About this exercise: Below are lines of data; count those that contain "computer" and give the total alone.

Exercise data:
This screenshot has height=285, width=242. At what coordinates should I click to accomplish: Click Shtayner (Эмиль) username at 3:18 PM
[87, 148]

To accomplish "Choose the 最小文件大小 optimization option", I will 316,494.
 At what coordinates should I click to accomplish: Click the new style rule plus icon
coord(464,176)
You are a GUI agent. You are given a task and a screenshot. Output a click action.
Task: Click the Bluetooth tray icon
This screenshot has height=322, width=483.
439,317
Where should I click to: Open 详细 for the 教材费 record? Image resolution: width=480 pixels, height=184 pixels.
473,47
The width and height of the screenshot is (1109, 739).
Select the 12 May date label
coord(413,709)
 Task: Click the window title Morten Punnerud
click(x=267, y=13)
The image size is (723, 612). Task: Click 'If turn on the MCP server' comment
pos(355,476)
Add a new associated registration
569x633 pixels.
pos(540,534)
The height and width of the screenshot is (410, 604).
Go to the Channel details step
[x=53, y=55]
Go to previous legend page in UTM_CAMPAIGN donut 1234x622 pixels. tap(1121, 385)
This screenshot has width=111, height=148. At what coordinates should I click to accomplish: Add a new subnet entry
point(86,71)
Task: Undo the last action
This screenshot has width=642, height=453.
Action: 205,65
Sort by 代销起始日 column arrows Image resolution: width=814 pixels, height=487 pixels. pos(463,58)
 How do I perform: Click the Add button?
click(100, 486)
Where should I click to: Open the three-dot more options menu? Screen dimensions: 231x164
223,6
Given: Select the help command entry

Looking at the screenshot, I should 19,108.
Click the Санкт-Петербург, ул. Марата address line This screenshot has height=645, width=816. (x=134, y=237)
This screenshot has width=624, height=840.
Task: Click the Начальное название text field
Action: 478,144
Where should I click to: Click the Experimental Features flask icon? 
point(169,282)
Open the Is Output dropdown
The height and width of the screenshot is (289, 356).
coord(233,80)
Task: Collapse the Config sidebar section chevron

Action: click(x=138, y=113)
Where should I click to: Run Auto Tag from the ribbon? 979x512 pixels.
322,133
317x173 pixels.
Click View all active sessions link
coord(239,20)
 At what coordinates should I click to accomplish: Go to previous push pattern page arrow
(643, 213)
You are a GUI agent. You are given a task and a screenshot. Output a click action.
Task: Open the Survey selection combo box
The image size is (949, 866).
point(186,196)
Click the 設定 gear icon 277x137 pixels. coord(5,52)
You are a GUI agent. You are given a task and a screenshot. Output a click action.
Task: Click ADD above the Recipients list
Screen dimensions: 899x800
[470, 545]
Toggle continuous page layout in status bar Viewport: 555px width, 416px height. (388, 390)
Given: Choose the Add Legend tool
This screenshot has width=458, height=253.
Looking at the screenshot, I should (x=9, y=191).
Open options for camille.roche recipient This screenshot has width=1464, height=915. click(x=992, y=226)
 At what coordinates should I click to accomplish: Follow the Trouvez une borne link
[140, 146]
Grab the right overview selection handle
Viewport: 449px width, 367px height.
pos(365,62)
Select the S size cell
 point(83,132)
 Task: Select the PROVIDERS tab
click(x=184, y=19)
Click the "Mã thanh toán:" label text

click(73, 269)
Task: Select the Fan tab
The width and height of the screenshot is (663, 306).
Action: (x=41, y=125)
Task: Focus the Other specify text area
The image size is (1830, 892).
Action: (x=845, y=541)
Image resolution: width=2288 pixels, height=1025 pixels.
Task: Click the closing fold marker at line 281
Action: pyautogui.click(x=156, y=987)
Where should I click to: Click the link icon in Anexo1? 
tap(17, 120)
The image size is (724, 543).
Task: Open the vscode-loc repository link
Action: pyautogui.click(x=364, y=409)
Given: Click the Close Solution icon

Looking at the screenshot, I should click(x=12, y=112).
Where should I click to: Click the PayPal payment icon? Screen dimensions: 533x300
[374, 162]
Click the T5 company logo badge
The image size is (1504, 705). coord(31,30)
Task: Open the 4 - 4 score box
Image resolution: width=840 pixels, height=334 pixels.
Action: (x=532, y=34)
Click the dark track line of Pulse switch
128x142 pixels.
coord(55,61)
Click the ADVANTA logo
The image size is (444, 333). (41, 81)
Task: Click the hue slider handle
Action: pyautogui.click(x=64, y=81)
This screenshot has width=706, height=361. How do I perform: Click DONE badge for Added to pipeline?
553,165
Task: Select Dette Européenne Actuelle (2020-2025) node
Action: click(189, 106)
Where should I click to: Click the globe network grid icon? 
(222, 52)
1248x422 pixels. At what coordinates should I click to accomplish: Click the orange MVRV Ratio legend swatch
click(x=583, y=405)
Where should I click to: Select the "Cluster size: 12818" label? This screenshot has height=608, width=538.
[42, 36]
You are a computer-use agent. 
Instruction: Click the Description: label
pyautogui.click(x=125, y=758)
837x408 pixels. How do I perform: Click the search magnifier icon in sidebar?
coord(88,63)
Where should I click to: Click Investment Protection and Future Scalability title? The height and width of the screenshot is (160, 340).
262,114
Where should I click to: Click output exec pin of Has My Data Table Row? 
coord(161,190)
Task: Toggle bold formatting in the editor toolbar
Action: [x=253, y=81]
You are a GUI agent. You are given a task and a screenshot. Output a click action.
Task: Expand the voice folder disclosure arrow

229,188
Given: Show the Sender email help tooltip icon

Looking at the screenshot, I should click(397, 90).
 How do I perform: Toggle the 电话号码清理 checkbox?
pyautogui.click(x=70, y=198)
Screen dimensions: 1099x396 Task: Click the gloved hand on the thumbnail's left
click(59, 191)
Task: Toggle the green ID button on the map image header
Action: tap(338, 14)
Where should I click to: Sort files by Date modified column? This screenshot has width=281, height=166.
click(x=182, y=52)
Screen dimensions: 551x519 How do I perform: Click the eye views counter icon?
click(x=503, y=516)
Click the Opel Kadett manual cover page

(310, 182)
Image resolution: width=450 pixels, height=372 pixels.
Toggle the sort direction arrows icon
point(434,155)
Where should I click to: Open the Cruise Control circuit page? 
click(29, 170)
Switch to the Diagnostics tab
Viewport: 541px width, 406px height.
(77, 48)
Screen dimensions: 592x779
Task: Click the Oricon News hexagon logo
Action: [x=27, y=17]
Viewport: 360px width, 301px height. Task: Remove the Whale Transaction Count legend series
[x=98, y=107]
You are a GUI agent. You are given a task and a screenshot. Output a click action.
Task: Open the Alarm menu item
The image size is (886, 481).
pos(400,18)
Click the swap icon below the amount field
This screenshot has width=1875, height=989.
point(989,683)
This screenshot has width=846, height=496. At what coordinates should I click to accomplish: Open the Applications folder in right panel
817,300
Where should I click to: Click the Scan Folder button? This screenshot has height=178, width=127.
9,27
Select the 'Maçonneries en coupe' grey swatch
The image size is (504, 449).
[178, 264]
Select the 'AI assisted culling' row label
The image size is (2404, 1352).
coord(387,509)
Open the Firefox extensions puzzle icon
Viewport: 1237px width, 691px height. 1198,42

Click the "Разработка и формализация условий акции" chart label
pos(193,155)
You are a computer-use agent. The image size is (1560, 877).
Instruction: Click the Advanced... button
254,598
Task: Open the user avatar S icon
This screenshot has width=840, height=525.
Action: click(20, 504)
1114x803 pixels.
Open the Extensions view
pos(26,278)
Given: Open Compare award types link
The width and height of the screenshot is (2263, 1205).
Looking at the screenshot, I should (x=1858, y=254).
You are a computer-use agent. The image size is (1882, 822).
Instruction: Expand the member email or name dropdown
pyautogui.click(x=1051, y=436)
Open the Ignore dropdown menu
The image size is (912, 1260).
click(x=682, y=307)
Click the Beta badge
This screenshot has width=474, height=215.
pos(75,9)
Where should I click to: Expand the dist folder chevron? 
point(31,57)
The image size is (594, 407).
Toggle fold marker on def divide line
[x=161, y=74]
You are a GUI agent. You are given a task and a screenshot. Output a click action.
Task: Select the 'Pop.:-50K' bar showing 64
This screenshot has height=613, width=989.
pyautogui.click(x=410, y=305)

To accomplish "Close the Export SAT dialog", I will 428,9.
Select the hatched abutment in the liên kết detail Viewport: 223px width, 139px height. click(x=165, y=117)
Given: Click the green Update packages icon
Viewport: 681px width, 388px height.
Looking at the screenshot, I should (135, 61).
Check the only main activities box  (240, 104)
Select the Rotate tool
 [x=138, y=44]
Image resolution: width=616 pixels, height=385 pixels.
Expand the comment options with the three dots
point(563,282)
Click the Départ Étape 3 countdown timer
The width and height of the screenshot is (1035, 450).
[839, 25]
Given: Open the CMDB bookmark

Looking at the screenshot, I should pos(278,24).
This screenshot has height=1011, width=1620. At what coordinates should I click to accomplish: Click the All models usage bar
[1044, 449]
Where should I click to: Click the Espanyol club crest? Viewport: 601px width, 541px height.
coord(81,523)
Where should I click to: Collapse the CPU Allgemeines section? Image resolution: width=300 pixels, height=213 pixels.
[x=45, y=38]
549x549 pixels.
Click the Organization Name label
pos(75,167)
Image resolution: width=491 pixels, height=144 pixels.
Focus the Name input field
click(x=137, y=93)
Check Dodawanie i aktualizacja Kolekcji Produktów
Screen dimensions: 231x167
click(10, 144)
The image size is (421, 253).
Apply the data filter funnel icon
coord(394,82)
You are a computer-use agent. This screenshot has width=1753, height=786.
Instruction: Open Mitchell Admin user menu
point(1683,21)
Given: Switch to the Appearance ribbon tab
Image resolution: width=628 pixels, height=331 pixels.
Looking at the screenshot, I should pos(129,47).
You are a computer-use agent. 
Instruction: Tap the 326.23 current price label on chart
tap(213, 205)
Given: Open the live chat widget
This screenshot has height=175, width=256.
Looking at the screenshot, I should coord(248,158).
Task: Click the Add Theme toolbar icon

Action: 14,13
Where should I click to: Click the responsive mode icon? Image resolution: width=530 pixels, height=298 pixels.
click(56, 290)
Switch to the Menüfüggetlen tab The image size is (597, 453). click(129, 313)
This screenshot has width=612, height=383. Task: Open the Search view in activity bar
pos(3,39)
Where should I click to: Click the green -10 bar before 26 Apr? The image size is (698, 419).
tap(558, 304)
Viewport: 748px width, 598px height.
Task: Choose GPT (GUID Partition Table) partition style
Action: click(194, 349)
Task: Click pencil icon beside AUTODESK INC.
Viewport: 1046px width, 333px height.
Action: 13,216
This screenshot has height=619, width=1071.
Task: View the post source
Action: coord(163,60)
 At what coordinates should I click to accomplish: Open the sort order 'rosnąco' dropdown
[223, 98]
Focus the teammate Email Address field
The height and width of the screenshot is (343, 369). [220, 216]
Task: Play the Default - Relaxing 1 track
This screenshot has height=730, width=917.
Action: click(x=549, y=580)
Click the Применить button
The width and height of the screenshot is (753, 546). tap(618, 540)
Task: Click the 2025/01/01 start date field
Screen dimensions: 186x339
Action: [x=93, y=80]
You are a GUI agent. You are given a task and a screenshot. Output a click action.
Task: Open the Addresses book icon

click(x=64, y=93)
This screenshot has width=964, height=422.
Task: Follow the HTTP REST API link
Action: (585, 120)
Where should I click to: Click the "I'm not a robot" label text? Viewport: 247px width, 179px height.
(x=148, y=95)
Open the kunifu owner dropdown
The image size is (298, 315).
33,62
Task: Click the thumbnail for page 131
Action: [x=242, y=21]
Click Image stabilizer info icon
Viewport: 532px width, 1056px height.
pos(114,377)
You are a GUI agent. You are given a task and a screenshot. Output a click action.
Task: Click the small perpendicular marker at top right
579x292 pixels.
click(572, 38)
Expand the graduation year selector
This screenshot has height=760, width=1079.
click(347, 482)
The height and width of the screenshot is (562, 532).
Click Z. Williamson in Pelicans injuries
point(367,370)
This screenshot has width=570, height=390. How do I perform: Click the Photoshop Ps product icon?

Response below: 5